Scientific classification
- Kingdom: Animalia
- Phylum: Arthropoda
- Subphylum: Chelicerata
- Class: Arachnida
- Order: Araneae
- Infraorder: Mygalomorphae
- Family: Bemmeridae
- Genus: Spiroctenus
- Species: S. minor
- Binomial name: Spiroctenus minor (Hewitt, 1913)
- Synonyms: Bessia minor Hewitt, 1913 ;

= Spiroctenus minor =

- Authority: (Hewitt, 1913)

Species of spider

Spiroctenus minor is a species of spider in the family Bemmeridae. It is endemic to the Eastern Cape province of South Africa.

== Distribution ==
Spiroctenus minor is known only from the type locality at Alicedale.

== Habitat ==
The species inhabits the Thicket Biome and constructs burrows sloping downwards for 18-20 centimeters with the lower portion free of silk.

== Description ==

Both sexes of Spiroctenus minor are known to science.
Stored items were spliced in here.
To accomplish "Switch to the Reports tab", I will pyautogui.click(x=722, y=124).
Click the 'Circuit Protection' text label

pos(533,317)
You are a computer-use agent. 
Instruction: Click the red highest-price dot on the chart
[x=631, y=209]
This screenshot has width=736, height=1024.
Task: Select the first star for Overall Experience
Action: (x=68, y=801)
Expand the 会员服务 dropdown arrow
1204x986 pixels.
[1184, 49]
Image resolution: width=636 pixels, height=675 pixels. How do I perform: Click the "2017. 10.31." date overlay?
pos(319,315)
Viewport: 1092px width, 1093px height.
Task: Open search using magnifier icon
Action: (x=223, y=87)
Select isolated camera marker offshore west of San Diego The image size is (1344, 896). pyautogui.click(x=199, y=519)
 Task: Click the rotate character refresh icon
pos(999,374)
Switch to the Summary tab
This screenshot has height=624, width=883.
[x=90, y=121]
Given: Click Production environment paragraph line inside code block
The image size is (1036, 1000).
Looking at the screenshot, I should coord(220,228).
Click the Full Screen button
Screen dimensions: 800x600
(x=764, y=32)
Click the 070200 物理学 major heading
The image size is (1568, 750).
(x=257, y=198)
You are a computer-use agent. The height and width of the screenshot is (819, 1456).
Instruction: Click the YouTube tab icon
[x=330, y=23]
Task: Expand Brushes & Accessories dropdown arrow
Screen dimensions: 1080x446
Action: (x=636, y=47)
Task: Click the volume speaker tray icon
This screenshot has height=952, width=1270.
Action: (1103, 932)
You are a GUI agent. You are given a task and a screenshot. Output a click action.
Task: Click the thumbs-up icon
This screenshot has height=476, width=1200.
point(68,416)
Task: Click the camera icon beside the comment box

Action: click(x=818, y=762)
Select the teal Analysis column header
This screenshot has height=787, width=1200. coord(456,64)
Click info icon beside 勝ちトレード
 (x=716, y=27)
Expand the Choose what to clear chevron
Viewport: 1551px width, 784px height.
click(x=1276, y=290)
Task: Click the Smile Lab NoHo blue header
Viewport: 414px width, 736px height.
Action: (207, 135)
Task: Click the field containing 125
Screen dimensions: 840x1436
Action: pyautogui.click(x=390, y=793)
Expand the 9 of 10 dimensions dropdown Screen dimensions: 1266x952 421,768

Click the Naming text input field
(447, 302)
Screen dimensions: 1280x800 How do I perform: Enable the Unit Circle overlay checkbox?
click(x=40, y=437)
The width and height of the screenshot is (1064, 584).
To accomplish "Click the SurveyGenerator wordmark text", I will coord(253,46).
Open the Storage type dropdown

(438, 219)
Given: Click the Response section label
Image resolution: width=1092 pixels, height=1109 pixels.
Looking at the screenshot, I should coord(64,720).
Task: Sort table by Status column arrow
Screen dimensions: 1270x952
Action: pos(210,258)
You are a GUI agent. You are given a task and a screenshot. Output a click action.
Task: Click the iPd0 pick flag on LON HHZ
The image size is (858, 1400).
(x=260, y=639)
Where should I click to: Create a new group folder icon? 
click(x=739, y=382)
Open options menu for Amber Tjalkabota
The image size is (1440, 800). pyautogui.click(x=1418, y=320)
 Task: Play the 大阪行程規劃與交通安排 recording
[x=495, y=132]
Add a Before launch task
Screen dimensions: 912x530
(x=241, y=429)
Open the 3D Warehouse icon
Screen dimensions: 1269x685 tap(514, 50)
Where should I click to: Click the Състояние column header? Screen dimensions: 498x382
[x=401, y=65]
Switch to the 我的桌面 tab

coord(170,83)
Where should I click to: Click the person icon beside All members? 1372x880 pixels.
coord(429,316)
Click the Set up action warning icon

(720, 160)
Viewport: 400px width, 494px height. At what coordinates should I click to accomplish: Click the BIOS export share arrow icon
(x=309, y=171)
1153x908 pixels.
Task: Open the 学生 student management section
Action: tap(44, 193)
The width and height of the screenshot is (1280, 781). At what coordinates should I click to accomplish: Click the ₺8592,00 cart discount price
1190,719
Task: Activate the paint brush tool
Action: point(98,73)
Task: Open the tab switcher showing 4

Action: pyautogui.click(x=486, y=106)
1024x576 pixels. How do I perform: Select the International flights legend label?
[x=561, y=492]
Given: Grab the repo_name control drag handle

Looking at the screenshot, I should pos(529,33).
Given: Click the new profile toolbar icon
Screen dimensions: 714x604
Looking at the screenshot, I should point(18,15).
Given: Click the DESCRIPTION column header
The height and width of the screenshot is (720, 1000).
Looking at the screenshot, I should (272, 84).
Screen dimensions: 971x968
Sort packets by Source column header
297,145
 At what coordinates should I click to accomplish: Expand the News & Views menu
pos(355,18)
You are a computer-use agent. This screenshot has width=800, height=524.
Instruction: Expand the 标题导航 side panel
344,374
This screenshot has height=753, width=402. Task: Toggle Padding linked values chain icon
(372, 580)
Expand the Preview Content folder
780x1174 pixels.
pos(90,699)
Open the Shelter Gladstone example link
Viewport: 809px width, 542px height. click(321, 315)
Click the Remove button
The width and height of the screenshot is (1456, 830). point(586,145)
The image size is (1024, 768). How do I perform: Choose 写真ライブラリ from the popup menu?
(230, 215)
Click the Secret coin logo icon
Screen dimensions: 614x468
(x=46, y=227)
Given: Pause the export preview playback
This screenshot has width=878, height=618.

Females have a pale chestnut olive carapace and appendages above, with the patellae of the first two pairs of legs being paler and showing a reddish brown tinge. The opisthosoma is pale dorsally with an extensive but indefinite variegated blackish pattern. The lower surfaces are pale brown, with the chelicerae, coxae of pedipalps, and labium showing a reddish tinge. The total length of females is 22.5 millimeters and males 15.2 millimeters.

== Conservation ==
The species is listed as Data Deficient, as more sampling is needed to determine the species range.